OK, there’s one more meta question that I’d be remiss not to mention. It’s whether AJ will be punished for the transgressions of her beau, CM Punk. After Punk walked out, AJ’s screen time noticeably diminished. She also took some time off to hang out with him in Chicago instead of traveling with the WWE roster. On Monday, as she was being beat down by a cadre of other Divas, the camera seemed to linger on the new engagement ring on her finger. It was conspicuous, almost devilishly so. If AJ loses, many will take it as a slight to her perhaps-fiancé, and WWE has never been shy about engaging in humiliation by proxy. But true humiliation is a quick loss on a meaningless show, not a villain losing on the biggest night of the year for happy endings.

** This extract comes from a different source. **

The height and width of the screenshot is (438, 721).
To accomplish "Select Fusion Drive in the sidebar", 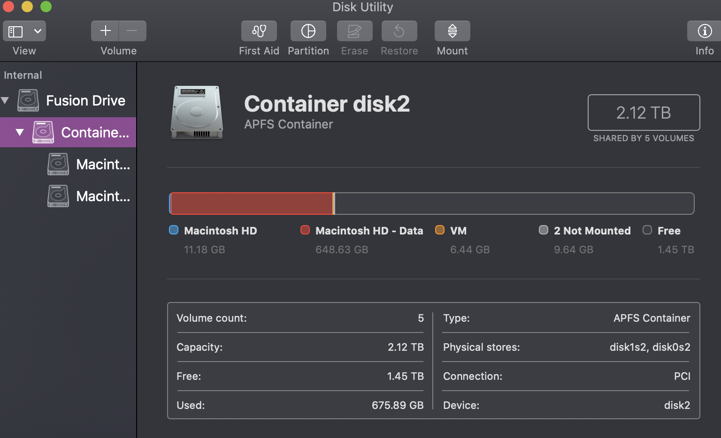I will [x=85, y=100].
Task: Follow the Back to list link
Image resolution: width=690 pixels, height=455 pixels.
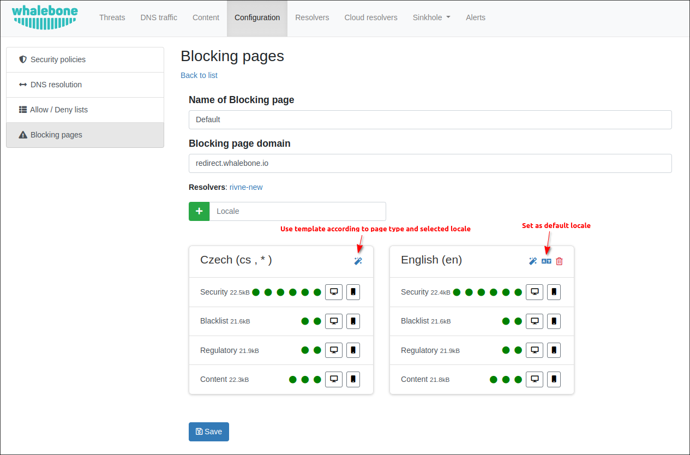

Whatever happens to Ms. Lee, it’s telling that her man is still mentioned in backstage rumors and online fantasy booking. Because despite his public transformation into Phil Brooks and despite the lack of evidence that he’ll be anywhere near New Orleans this weekend, the restless mind of the modern fan remains convinced, on some level, that Punk could return. This alone means that Punk will be a victor this Sunday — even if he never shows his face.
It’s undeniable that WWE trudged halfheartedly through CM Punk’s ascendance, unsure of how to react to the new normal he introduced to its previously cloistered world. You hear echoes of it in old-timers’ aversion to fans using insider wrestling lingo. You haven’t done it, the thinking goes, so you haven’t earned the right. The same goes for the flash-mob booking ultimatums. But WWE knows that spoon-feeding the audience prefab morality tales no longer works. To see Triple H owning the Reality Era — and more than anything, to see Daniel Bryan going to WrestleMania 30 as WWE’s biggest star — it’s impossible to deny that the company has finally gotten the message.
As Paul Heyman said at the start of Monday’s show: “That’s not a prediction, that’s a spoiler.”